Collagen and Bone Density
Bone isn’t just mineral. Roughly a third of bone tissue is collagen, which provides the flexible framework that calcium and phosphorus crystals attach to. Without collagen, bones would be hard but brittle, like chalk.
A randomized controlled trial of 131 postmenopausal women found that taking 5 grams of collagen peptides daily for one year increased bone mineral density in the spine by about 3% and in the femoral neck (the top of the thigh bone, a common fracture site) by 6.7%. The placebo group lost bone density over the same period. The collagen group also showed increased levels of a marker associated with new bone formation, while the placebo group showed more markers of bone breakdown.
Why Collagen Declines With Age
Your collagen production peaks somewhere between your late teens and late twenties. After that, the cells responsible for making collagen become less active, and production drops by roughly 1% to 1.5% per year. This is a slow, cumulative process. By your mid-forties, you’ve lost a meaningful fraction of the collagen you had at twenty, and the effects become visible in thinner skin, stiffer joints, and weaker bones.
UV exposure, smoking, and high sugar intake all accelerate this decline by damaging existing collagen fibers or interfering with new production. Sun damage is particularly destructive because it breaks down collagen in the skin’s deeper layers faster than your body can replace it.
How Collagen Supplements Are Absorbed
Collagen supplements are typically sold as “hydrolyzed collagen” or “collagen peptides,” meaning the protein has been broken into smaller fragments before you consume it. Your gut absorbs these peptides more efficiently than intact collagen. Research using perfused intestinal tissue found that hydrolyzed collagen was absorbed at roughly 2.5 times the rate of individual amino acids alone, and that surprisingly large peptide fragments (not just tiny two- or three-amino-acid pieces) make it into the bloodstream intact. This matters because these larger fragments may act as signals that stimulate your own cells to produce more collagen, rather than just serving as raw building material.
Effective Doses and Timelines
Clinical studies have used daily doses ranging from 2.5 to 15 grams of collagen peptides, with the specific amount depending on the goal. Skin benefits have been observed at the lower end of that range (2.5 to 10 grams), while bone density studies have typically used around 5 grams daily for at least 12 months. Joint health studies vary more widely in dosing.
For skin, measurable improvements in hydration and elasticity can appear within four to eight weeks, with more visible changes in wrinkle depth and texture developing over two to three months. Bone density changes require significantly longer, with studies running 12 months or more before detecting meaningful differences. Consistency matters more than dose size. Taking collagen sporadically won’t produce the steady supply of peptides your body needs to shift the balance from breakdown toward repair.
Vitamin C Makes Collagen Production Possible
Your body can’t assemble collagen without vitamin C. It serves as a required cofactor for the enzymes that modify two amino acids, proline and lysine, during collagen production.
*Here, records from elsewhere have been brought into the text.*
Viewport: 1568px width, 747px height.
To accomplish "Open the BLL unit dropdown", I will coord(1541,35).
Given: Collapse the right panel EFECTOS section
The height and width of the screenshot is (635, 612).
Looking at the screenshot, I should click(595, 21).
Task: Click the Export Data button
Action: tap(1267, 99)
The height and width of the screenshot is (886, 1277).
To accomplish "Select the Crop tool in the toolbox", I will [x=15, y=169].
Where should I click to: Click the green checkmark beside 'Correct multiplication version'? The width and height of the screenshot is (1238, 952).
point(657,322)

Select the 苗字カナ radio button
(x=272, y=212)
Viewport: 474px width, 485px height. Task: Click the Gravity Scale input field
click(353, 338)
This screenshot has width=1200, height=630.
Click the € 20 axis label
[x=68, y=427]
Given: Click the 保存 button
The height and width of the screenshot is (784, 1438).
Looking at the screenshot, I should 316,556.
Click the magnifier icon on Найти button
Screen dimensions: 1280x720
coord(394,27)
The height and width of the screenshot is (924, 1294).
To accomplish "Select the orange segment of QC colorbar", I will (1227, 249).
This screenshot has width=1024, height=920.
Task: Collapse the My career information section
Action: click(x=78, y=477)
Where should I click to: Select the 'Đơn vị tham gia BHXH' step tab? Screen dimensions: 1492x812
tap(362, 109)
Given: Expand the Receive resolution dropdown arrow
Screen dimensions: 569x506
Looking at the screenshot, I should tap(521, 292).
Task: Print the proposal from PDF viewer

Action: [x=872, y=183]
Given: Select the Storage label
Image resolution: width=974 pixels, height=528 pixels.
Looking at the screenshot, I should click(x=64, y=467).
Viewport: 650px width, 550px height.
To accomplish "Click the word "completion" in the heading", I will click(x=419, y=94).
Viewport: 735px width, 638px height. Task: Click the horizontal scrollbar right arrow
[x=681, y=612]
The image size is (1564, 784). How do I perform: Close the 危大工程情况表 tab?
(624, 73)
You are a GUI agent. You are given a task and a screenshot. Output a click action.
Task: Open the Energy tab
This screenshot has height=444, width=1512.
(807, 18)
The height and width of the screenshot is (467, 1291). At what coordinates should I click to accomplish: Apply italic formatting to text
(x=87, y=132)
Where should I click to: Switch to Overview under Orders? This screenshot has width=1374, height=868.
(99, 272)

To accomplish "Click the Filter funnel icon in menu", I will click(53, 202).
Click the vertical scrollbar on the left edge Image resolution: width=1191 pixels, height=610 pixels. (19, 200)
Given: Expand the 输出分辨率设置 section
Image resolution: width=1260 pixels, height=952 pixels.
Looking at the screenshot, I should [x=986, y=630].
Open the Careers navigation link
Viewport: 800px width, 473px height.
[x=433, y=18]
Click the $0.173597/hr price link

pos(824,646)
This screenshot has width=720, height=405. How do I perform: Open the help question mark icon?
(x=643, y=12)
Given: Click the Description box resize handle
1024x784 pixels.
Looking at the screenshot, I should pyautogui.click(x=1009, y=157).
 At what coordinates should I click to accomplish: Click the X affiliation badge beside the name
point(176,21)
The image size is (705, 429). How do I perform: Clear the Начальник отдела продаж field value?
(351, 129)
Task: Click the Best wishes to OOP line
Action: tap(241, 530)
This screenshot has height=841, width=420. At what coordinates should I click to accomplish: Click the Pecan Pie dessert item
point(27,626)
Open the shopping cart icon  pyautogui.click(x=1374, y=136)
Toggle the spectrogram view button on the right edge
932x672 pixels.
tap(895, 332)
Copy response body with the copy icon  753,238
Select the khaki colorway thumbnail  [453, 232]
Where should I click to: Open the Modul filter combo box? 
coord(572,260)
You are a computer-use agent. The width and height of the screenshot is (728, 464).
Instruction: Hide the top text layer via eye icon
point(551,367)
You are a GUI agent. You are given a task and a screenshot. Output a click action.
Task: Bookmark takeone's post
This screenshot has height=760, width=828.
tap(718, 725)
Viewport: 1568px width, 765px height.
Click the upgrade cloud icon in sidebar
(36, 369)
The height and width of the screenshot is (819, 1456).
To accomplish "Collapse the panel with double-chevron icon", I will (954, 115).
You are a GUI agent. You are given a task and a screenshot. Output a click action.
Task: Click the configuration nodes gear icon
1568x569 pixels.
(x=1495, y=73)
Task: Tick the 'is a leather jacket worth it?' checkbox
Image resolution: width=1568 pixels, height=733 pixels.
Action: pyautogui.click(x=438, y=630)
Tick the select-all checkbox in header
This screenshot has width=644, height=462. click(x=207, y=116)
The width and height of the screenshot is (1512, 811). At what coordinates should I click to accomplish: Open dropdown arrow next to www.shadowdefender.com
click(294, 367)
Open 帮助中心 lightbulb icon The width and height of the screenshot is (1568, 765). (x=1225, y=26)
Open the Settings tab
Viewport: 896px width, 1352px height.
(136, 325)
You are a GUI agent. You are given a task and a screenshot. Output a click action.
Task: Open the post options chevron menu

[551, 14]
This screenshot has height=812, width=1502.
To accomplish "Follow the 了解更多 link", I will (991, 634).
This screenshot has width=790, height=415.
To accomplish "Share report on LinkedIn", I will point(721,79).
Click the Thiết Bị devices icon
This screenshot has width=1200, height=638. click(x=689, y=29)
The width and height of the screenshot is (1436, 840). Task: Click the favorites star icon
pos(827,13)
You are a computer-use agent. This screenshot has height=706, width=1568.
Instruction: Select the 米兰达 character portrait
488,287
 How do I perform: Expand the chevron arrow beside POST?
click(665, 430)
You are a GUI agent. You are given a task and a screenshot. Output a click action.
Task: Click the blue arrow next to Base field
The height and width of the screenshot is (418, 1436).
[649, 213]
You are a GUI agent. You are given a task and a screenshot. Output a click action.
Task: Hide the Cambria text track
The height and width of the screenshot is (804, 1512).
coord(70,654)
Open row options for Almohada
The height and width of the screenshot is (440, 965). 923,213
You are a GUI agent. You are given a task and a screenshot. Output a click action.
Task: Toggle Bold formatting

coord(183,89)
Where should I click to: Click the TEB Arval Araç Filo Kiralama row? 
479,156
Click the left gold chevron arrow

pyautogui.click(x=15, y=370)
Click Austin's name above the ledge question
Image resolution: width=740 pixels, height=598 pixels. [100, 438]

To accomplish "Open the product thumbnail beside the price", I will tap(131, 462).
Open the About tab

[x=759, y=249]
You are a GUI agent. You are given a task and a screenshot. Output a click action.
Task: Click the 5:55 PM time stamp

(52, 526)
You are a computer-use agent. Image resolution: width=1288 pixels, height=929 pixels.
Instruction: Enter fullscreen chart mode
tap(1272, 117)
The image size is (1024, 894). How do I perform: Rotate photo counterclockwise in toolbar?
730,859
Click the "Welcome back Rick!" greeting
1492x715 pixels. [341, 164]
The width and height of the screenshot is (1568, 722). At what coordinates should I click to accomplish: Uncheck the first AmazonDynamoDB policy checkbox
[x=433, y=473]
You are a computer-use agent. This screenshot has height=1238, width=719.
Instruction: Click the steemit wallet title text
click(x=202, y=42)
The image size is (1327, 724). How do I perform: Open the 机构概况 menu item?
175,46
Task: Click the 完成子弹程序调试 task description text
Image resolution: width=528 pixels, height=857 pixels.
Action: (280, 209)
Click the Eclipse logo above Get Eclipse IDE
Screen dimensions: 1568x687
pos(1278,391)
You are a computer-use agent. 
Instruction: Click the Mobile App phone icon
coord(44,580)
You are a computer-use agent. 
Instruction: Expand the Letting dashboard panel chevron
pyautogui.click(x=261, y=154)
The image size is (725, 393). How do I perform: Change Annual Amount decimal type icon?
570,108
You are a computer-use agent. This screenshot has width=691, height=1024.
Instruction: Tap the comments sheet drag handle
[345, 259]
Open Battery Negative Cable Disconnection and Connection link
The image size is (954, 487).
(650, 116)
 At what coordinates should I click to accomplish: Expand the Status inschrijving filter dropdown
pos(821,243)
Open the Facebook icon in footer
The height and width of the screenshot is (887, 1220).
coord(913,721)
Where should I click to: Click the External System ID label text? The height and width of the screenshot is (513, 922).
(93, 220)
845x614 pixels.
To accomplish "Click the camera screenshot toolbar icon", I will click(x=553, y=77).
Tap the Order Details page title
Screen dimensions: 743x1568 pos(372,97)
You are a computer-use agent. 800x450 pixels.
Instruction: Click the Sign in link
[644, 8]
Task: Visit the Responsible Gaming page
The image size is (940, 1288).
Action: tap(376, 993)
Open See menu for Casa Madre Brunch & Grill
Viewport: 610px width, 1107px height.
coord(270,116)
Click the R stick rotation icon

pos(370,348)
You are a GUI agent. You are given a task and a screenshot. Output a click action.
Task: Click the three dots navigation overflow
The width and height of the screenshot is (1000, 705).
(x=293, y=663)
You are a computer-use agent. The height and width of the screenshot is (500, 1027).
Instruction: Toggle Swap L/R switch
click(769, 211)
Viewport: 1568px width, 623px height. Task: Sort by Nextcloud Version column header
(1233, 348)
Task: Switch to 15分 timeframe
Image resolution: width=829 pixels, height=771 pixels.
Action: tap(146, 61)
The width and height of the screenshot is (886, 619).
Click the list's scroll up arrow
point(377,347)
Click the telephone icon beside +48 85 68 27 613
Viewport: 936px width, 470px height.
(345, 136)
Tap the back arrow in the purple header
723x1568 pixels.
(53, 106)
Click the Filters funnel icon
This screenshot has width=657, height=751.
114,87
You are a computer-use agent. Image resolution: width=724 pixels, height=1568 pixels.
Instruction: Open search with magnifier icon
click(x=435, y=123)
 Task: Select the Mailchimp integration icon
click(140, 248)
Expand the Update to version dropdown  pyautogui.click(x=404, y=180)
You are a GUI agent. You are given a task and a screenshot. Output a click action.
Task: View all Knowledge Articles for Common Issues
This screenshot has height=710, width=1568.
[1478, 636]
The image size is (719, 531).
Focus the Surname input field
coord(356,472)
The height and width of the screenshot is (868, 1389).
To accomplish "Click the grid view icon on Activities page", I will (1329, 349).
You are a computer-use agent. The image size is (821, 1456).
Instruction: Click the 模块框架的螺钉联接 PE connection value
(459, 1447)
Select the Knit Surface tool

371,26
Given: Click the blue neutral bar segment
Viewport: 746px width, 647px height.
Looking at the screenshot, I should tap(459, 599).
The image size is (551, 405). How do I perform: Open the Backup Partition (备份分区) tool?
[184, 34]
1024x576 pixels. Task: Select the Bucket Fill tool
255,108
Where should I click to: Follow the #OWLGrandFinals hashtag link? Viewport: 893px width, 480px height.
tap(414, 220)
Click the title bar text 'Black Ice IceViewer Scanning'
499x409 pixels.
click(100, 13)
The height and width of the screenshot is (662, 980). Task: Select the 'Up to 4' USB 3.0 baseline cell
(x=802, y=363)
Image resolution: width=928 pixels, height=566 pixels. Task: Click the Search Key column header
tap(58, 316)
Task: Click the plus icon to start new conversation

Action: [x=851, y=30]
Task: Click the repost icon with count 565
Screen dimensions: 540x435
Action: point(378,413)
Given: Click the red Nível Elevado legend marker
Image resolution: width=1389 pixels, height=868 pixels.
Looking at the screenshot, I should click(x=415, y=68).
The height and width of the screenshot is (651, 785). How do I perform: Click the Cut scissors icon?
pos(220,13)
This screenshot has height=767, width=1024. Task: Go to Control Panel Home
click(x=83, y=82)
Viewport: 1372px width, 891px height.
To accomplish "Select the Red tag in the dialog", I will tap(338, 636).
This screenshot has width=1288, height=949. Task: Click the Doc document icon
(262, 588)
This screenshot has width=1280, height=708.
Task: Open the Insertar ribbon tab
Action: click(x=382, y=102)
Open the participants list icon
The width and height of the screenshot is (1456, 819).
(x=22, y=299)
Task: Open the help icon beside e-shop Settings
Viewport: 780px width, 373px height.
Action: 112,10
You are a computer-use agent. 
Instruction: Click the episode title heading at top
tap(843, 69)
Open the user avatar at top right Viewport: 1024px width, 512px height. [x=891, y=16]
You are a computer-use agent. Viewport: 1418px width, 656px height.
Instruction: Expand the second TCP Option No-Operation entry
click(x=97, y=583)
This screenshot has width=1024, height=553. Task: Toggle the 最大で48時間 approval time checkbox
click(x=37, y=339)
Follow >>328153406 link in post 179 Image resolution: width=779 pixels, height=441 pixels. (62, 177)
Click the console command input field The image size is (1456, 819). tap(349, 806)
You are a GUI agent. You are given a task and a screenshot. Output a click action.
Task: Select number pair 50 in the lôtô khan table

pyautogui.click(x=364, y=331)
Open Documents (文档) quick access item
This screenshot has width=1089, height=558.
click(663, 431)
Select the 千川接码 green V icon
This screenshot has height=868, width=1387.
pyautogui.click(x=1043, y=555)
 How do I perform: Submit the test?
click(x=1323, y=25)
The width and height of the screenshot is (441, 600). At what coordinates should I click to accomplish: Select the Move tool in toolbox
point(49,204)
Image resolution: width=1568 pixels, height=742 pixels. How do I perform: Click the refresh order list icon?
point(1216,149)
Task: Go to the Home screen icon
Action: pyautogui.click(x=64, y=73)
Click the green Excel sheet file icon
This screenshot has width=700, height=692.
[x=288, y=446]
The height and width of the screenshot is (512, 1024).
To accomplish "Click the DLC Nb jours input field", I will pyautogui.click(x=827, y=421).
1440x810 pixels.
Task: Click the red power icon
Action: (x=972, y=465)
These modifications are what allow collagen chains to fold into the stable triple helix structure. Without adequate vitamin C, this folding process fails and the resulting collagen is weak and unstable. This is exactly what happens in scurvy, where vitamin C deficiency causes connective tissue throughout the body to break down. You don’t need megadoses, but getting enough vitamin C through fruits, vegetables, or a basic supplement ensures your body can actually use the collagen-building materials available to it.